After you’ve got all the fabric stapled, you apply cording or some kind of decorative trim to hide the ‘seam’. At first my mom made some cording out of extra material but it wasn’t quite the right thickness. A trip to Jo-anne’s yielded some navy rope that matched almost perfectly to the fabric. My mom and I glued it around the back and after letting it dry, put the seats back. And now I have a complete pair of lightly distressed captain’s chairs ;p

Captain's Chairs Complete!
Captain’s Chairs Complete!

One final tip….always use batting. Always always always! Mistake #505 of this project was not using batting. The foam I used for the seat backs was green. If you look at the chair on the left and compare the seat back and the seat, you’ll see the green showing through. D’oh!

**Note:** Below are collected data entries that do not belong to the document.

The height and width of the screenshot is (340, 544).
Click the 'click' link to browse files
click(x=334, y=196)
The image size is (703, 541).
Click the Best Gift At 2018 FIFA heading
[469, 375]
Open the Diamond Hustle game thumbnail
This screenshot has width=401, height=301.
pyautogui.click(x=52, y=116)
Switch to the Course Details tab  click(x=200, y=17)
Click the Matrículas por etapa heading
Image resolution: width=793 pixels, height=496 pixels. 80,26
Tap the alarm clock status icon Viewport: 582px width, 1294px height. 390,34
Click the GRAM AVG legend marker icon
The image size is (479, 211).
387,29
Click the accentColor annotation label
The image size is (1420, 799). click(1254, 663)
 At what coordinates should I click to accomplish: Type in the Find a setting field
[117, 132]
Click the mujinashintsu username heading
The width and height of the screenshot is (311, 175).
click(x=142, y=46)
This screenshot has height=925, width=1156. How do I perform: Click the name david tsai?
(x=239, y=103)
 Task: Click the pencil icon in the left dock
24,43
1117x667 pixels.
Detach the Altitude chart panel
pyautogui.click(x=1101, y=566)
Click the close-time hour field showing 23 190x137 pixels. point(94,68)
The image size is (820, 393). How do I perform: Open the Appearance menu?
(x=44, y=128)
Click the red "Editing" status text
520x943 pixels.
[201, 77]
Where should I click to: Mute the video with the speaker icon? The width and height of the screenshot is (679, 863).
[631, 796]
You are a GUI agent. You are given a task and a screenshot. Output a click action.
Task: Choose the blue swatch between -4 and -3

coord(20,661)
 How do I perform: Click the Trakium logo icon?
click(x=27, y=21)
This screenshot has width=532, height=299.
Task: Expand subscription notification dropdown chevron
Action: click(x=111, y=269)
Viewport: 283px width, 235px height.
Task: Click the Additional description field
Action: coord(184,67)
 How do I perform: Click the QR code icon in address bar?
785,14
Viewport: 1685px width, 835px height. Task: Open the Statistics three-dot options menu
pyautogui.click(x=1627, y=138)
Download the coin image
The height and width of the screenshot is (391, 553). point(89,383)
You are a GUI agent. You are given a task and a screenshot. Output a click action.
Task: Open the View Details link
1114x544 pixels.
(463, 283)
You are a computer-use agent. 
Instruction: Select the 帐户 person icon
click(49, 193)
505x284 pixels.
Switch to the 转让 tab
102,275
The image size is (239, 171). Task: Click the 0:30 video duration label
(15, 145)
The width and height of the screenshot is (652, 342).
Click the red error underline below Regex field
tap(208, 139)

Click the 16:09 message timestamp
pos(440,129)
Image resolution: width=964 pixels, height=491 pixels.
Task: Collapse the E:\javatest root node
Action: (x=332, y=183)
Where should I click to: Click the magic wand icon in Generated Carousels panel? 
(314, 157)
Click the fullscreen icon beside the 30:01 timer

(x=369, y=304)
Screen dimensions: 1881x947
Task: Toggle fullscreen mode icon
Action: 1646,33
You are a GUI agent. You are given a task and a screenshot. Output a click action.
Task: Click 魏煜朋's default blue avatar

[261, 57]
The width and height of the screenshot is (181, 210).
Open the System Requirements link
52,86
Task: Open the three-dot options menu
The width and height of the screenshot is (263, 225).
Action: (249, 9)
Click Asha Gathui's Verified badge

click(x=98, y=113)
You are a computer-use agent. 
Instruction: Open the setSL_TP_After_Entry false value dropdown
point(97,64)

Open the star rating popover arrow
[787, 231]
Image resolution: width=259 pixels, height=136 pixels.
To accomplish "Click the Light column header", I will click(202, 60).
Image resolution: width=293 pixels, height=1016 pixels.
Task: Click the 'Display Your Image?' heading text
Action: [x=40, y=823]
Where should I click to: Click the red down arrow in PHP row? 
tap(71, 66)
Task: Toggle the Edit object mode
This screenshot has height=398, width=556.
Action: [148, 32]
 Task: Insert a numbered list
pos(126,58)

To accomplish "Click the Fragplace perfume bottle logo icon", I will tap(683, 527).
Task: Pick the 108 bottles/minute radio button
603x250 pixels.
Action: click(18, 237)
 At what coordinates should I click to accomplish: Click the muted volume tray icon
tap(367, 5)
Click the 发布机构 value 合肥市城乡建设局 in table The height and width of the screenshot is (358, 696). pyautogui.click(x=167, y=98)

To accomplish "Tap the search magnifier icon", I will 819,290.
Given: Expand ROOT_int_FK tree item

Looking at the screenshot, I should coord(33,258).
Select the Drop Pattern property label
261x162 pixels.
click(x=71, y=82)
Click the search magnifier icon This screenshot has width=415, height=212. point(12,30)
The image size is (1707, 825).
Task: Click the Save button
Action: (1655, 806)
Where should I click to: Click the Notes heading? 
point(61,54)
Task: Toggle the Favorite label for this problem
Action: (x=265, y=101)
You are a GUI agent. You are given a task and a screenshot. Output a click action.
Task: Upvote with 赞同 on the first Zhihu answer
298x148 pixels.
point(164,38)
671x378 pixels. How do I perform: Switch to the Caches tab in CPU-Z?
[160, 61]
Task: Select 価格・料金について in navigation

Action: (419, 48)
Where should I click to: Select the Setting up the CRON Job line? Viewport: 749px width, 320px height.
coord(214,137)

The seat on the left looks yellowed, but that’s just the lighting, but notice how the seat and back have the same color? I didn’t have batting so I applied a white t-shirt instead to block the green from showing through.

The seat on the left is the truest to life color though. Overall, I’d give this a 5 out of 10 on quality, but these won’t be high traffic chairs so we’re living with them as they are.

What projects have you worked on lately? Ever had an uphill upholstery battle?

1 comment

    They came out looking great Kelly & Karen!